Cost Calculation Tokens Job Env Vars

  • Description: Registered Infracost API token. Can be either hosted or self hosted.
    • Docs on Infracost API token registration can be found here.
  • Example: "my-infracost-api-token"

Scanning Your Cloud Env Vars

  • Description: Mapping between the name of a division of a public cloud provider and the corresponding read-only credential.
    • A division for AWS is an account name, for Azure is a resource group, and for GCP is a project.
    • AWS: A service account credentials key map of the format {awsAccessKeyID: "", awsSecretAccessKey:""}
    • Google: A service account key with new-lines and tabs removed.
  • Structure: "{google-divisionName1}:{serviceAccount1}"
  • Example: my-gcp-project:{service account secret key},my-aws-account:{awsAccessKeyID": "MYKEYID","awsSecretAccessKey": "MYSECRETKEYID"}

Version Control System (VCS) Env Vars

  • Description: Personal access token for the VCS provider specified.
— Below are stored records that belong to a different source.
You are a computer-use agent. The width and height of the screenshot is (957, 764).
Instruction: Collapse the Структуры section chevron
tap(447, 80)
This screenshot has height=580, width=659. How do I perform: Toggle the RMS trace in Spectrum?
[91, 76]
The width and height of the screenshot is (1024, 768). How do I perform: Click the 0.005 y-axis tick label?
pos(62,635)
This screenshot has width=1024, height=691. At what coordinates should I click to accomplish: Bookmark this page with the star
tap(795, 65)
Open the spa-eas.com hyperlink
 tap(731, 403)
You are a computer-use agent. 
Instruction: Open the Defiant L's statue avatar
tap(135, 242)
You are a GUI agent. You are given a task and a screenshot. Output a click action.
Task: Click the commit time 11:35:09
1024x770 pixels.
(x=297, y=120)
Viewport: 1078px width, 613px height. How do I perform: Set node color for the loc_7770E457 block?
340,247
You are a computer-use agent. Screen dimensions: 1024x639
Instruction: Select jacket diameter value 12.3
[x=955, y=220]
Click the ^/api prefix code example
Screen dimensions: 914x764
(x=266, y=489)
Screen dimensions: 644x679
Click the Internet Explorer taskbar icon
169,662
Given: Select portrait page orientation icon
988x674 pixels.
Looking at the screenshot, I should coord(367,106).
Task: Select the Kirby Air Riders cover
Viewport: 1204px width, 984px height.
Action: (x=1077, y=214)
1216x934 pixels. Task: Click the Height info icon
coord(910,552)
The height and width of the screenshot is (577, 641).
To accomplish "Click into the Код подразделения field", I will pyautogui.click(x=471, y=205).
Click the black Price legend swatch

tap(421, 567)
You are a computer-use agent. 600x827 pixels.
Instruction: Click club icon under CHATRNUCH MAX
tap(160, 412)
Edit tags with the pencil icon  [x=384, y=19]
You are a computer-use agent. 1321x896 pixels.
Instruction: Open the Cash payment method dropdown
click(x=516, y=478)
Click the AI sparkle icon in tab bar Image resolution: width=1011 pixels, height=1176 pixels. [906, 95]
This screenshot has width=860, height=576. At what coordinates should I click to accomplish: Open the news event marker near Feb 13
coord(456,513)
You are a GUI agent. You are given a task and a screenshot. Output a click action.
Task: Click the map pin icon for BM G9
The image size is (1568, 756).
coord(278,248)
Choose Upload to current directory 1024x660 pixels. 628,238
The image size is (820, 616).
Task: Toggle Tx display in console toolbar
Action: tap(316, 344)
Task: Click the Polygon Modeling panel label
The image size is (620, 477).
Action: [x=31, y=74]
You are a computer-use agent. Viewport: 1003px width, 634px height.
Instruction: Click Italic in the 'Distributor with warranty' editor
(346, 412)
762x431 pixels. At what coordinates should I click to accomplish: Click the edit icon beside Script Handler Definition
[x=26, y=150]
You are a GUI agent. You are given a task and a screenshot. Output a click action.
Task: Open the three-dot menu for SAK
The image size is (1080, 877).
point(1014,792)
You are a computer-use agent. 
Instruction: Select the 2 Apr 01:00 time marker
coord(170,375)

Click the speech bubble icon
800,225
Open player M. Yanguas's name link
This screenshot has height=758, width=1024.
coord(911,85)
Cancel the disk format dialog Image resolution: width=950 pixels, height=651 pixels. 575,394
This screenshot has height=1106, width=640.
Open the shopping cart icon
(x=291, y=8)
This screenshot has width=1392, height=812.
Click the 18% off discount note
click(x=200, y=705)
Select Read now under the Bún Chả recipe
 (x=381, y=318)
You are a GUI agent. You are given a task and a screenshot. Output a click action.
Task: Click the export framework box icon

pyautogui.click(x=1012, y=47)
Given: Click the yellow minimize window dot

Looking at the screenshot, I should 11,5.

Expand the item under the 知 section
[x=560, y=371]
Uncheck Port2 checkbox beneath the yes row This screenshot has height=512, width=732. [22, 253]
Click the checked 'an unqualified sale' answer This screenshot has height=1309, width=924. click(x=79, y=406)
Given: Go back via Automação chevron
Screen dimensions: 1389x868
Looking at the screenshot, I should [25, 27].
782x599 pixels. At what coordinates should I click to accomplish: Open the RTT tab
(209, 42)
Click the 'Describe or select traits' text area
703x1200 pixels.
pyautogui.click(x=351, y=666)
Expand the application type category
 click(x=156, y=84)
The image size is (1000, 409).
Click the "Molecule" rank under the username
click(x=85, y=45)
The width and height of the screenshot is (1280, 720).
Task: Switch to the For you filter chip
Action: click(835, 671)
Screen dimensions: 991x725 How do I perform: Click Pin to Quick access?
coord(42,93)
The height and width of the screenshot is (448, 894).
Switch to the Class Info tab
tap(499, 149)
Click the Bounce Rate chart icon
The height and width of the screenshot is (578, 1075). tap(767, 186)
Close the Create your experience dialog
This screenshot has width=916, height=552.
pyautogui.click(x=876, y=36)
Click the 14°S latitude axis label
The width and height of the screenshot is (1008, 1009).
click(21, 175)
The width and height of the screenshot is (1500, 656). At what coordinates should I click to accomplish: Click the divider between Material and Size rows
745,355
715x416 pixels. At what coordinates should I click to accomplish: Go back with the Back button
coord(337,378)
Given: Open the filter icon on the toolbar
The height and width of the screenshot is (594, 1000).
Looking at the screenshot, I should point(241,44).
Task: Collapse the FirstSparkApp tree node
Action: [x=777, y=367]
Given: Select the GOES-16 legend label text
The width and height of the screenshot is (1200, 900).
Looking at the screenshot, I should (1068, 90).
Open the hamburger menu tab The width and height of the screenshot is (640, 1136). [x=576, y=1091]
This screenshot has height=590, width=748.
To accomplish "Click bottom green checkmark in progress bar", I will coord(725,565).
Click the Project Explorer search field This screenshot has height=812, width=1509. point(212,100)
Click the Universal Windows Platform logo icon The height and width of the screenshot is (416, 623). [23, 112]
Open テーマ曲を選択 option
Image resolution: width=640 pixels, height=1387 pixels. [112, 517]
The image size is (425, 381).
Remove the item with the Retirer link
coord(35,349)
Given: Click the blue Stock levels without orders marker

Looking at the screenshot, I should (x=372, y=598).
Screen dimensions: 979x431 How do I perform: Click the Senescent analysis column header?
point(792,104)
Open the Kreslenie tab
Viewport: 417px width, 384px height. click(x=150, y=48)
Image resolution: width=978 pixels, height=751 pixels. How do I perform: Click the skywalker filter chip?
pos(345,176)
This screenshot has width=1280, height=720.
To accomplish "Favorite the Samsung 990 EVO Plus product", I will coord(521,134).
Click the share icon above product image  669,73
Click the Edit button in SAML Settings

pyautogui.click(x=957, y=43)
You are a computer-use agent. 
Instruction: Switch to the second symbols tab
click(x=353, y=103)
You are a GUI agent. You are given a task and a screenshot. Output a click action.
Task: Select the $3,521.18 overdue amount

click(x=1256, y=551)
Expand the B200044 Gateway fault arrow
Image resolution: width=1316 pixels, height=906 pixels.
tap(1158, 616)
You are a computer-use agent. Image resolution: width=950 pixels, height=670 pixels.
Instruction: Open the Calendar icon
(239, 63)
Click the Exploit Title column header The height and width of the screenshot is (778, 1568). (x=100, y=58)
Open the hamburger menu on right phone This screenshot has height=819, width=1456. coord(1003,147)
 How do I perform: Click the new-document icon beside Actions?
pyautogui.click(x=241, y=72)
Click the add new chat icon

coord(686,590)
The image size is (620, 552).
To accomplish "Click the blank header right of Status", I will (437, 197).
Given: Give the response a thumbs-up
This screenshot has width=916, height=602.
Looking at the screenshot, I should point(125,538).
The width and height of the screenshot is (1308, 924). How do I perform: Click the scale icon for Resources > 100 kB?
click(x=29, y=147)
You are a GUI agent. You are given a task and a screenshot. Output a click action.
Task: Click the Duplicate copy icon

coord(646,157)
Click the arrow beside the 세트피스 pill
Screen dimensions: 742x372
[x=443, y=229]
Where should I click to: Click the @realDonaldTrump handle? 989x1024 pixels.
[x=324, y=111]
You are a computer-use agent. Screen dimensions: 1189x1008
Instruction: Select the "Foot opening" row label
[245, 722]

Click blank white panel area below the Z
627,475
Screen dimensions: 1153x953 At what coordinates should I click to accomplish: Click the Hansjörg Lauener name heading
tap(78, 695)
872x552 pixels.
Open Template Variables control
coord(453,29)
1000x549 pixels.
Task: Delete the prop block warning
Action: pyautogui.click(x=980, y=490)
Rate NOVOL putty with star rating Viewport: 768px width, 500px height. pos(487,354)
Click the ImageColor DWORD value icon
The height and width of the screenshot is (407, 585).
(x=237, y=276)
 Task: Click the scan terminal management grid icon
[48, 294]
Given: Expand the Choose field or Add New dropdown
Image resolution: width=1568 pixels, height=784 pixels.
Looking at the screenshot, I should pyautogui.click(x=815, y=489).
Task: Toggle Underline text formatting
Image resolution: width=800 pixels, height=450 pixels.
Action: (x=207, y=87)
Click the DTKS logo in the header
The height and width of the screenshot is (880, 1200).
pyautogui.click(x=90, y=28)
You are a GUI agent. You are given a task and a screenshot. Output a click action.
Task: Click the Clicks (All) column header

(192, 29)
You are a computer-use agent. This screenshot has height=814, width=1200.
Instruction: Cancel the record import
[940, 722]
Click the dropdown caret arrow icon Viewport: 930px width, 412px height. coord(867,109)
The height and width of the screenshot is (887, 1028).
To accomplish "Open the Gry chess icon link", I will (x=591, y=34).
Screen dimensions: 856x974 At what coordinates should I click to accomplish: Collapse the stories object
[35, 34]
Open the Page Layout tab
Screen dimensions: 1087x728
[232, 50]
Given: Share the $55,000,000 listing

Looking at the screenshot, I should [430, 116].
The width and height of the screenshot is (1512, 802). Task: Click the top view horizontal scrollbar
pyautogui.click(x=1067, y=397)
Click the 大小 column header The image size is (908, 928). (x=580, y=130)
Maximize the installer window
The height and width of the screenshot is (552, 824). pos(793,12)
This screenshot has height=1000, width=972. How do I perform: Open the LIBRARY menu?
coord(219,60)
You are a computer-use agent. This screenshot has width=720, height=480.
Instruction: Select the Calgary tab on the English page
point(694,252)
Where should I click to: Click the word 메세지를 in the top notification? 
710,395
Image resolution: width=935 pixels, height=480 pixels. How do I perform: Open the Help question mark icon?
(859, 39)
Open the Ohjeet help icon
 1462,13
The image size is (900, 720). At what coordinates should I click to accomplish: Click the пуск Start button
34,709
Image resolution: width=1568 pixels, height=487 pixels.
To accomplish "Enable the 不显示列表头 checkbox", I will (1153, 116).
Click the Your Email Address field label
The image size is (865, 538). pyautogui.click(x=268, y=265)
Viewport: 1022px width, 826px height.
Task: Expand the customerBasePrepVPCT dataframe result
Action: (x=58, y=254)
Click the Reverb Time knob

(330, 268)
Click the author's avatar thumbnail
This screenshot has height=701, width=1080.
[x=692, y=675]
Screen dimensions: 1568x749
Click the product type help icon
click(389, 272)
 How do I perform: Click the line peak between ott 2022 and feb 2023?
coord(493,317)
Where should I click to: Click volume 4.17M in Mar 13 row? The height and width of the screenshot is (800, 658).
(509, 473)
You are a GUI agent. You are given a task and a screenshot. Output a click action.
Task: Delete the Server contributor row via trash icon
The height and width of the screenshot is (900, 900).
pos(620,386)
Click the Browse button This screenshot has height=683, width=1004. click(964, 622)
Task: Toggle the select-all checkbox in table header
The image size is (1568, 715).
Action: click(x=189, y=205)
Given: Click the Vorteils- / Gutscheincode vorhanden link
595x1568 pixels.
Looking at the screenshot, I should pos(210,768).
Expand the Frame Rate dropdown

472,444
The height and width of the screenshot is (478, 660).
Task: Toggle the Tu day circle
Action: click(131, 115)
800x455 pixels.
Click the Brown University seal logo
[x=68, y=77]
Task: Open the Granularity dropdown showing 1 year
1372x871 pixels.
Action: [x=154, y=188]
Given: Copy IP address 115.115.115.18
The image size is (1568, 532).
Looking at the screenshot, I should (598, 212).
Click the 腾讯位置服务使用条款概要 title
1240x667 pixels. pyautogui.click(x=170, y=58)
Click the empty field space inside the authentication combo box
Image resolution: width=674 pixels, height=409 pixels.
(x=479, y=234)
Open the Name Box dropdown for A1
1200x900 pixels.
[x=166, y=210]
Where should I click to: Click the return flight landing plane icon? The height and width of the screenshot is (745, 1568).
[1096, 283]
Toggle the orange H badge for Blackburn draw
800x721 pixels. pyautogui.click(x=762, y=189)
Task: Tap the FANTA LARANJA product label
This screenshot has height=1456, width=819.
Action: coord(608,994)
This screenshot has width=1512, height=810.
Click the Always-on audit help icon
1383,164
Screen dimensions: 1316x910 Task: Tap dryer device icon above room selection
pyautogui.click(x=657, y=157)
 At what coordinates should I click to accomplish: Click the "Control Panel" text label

Allows the containerized executable to interact with the VCS provider to open a pull request containing new resources and needed migrations.
    • For GitHub, should only be provided "Repo" permissions.
  • Example: "ghp_my-github-access-token"

Terraform Cloud Env Vars

  • Description: Terraform cloud team token for accessing remote workspaces.
    • Should be a Terraform Cloud Team Token.
  • Example: "my-tf-cloud-team token"